# EXERCISE TASK:
Locate each line in the entries below that contains the word "icon" with the same capitalization, and copy those lines.

# SUPPLIED MATERIAL:

>> BEGIN

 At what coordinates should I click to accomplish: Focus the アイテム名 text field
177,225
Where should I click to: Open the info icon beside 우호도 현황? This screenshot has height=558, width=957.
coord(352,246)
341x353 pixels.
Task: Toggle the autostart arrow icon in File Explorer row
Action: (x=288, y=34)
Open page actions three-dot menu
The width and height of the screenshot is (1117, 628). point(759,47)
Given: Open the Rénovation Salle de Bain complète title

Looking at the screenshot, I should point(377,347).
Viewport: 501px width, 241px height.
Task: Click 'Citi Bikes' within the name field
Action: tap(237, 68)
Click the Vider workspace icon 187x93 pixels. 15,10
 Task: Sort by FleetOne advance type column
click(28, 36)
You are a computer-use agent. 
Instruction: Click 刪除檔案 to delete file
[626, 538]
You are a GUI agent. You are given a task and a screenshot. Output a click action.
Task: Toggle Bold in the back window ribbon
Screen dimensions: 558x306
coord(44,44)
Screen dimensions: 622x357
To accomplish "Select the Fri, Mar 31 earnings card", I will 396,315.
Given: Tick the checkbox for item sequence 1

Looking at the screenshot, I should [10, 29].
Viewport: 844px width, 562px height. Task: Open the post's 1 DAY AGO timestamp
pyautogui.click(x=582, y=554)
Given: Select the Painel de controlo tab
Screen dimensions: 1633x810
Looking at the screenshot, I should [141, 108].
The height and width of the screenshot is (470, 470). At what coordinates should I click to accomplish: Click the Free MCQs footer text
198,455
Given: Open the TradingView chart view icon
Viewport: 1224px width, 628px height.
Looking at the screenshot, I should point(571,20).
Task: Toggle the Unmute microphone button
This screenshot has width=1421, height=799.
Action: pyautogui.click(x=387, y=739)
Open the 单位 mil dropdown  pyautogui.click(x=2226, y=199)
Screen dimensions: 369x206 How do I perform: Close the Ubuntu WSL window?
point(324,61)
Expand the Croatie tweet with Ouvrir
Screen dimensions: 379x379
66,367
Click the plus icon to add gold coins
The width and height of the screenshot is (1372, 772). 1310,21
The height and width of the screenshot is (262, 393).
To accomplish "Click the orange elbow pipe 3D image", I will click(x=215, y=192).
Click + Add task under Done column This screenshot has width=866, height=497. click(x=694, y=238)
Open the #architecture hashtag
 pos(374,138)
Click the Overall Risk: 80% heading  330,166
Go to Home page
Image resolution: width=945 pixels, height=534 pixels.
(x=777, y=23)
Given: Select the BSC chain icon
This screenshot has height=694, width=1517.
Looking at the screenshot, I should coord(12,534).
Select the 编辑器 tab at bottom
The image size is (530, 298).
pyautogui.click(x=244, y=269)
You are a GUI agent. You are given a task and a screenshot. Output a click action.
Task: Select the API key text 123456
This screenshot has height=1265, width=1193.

>> END

# TASK ANSWER:
Where should I click to: Open the info icon beside 우호도 현황? This screenshot has height=558, width=957.
Task: Toggle the autostart arrow icon in File Explorer row
Click the Vider workspace icon 187x93 pixels. 15,10
Given: Open the TradingView chart view icon
Click the plus icon to add gold coins
Given: Select the BSC chain icon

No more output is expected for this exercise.